Task directions - The entries are to be reproduced verbatim, with all pictures omitted.

Record set -

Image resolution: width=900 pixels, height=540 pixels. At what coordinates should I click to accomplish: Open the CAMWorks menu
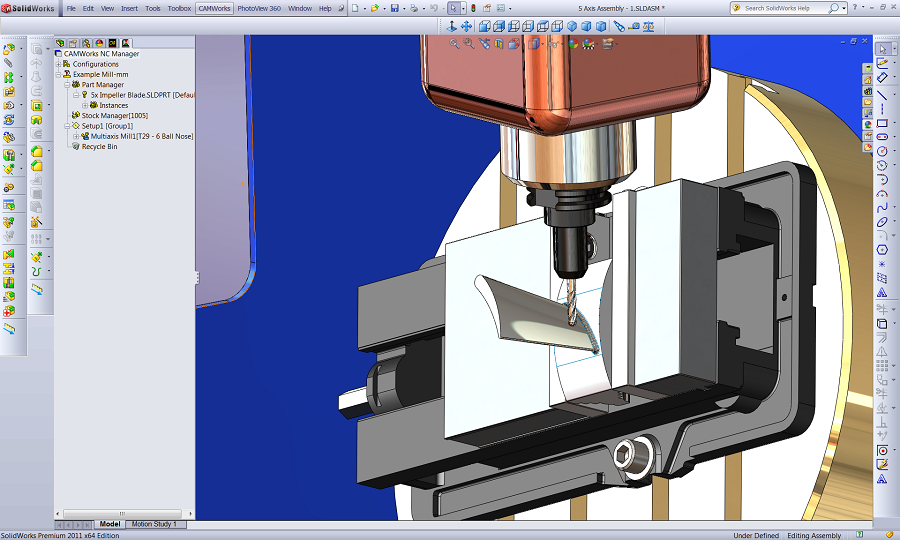(213, 8)
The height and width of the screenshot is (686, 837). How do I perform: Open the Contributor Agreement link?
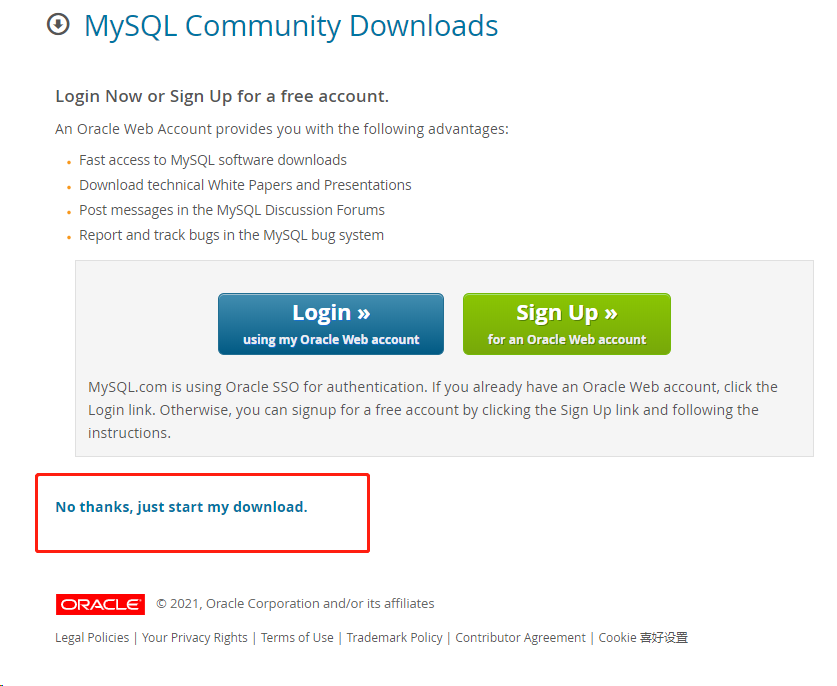coord(520,637)
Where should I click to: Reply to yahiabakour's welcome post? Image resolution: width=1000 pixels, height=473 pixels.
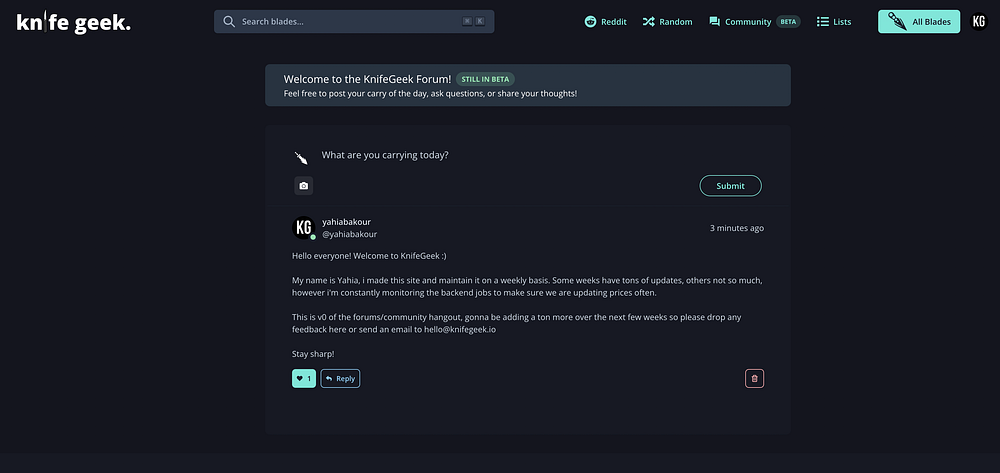340,378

Output for this task -
Image resolution: width=900 pixels, height=540 pixels. At what coordinates should I click to accomplish: Open the CAMWorks menu
(213, 8)
The height and width of the screenshot is (686, 837). How do I perform: Open the Contributor Agreement link?
coord(520,637)
Where should I click to: Reply to yahiabakour's welcome post? Image resolution: width=1000 pixels, height=473 pixels.
340,378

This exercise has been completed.